_DESCRIPTION OF THE TASK_:
From the data that follows, print exactly the lines starting at the one containing "Task: Open the" and ending at the one containing "The height and"; include both of them and nothing more.

BEGIN MATERIAL SUPPLIED

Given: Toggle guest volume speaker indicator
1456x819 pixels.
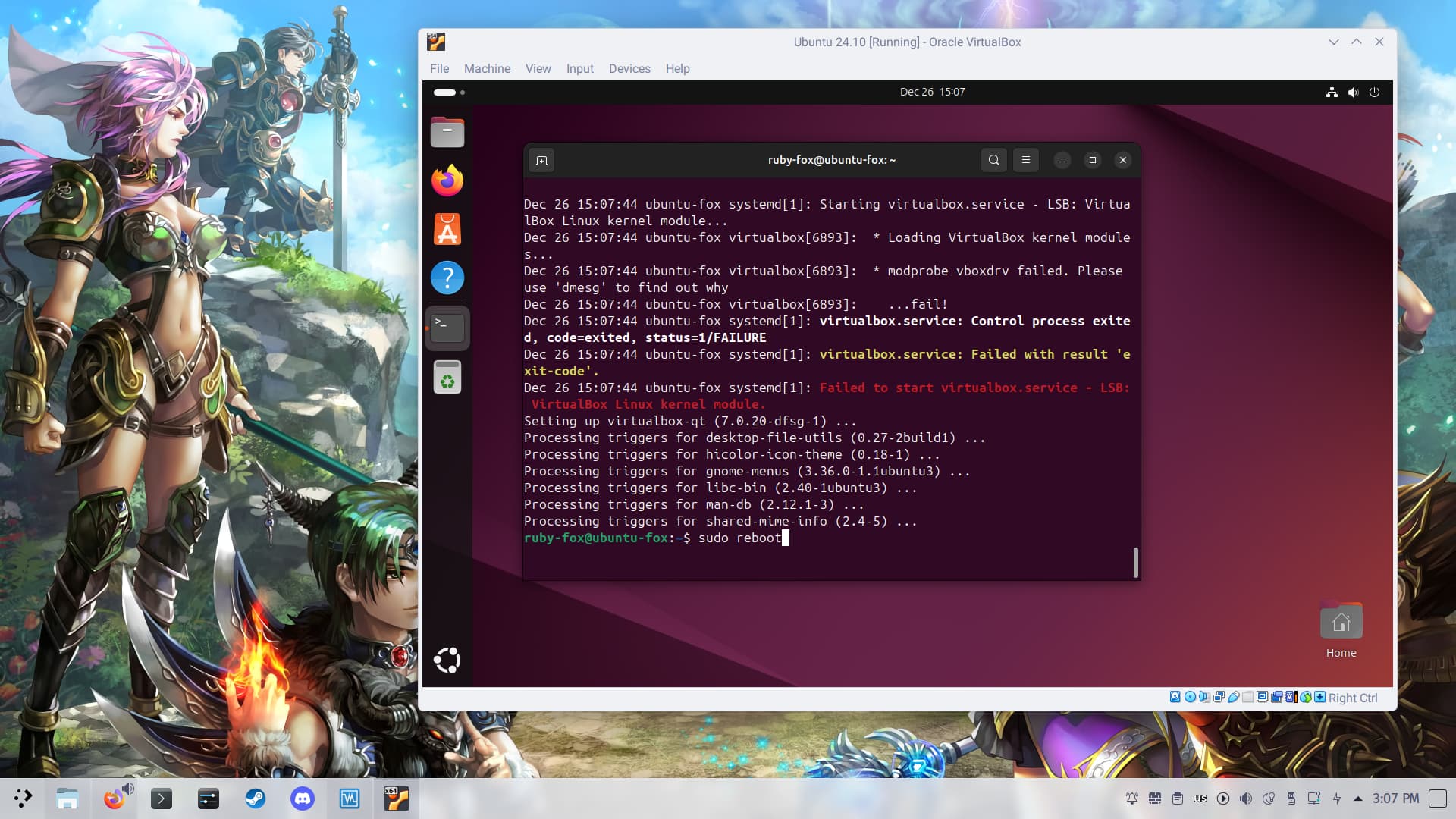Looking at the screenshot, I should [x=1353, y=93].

END MATERIAL SUPPLIED
BEGIN MATERIAL SUPPLIED

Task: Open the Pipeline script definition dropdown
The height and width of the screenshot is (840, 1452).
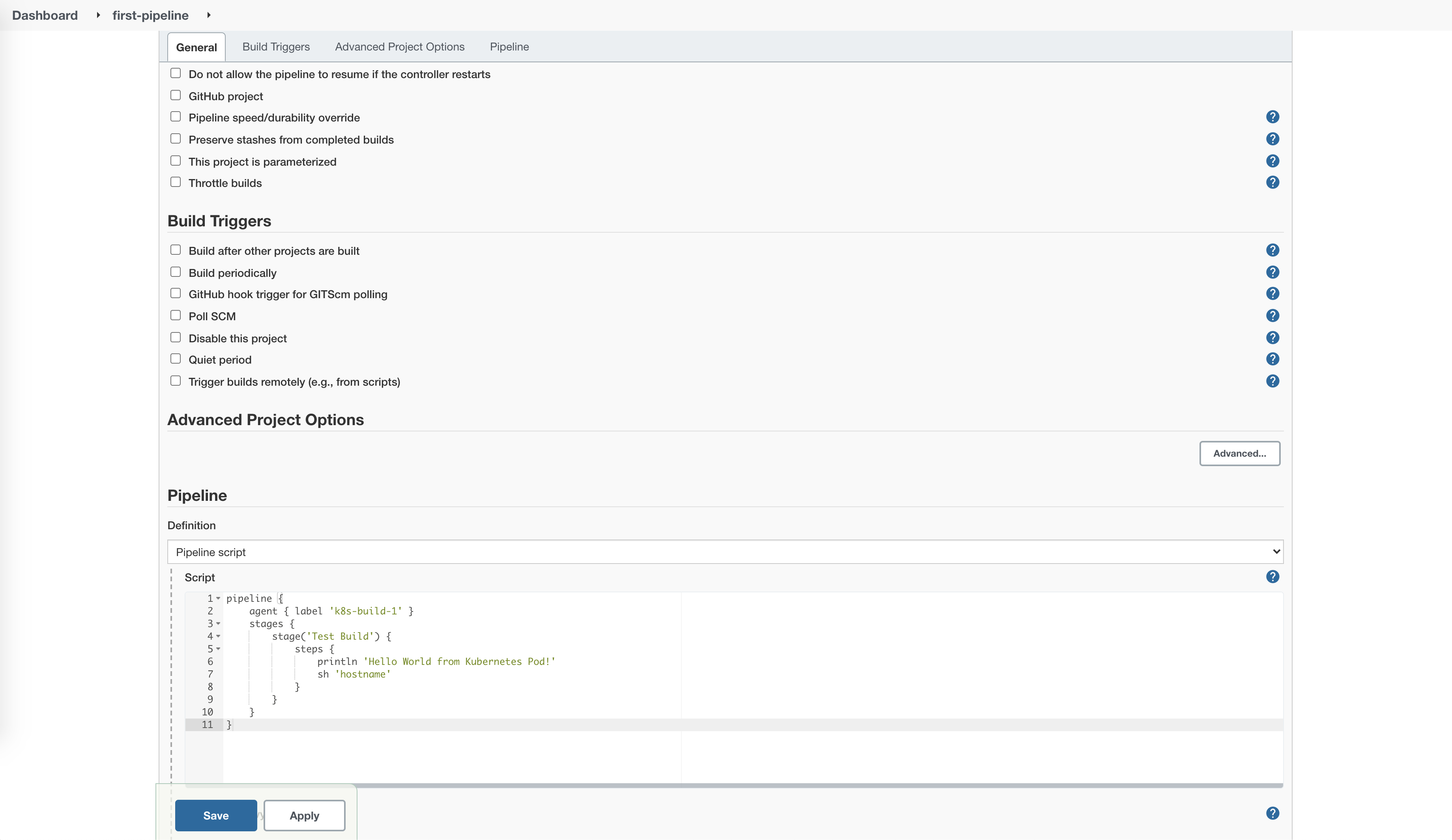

END MATERIAL SUPPLIED

_RESULT OF THIS TASK_:
Task: Open the Pipeline script definition dropdown
The height and width of the screenshot is (840, 1452).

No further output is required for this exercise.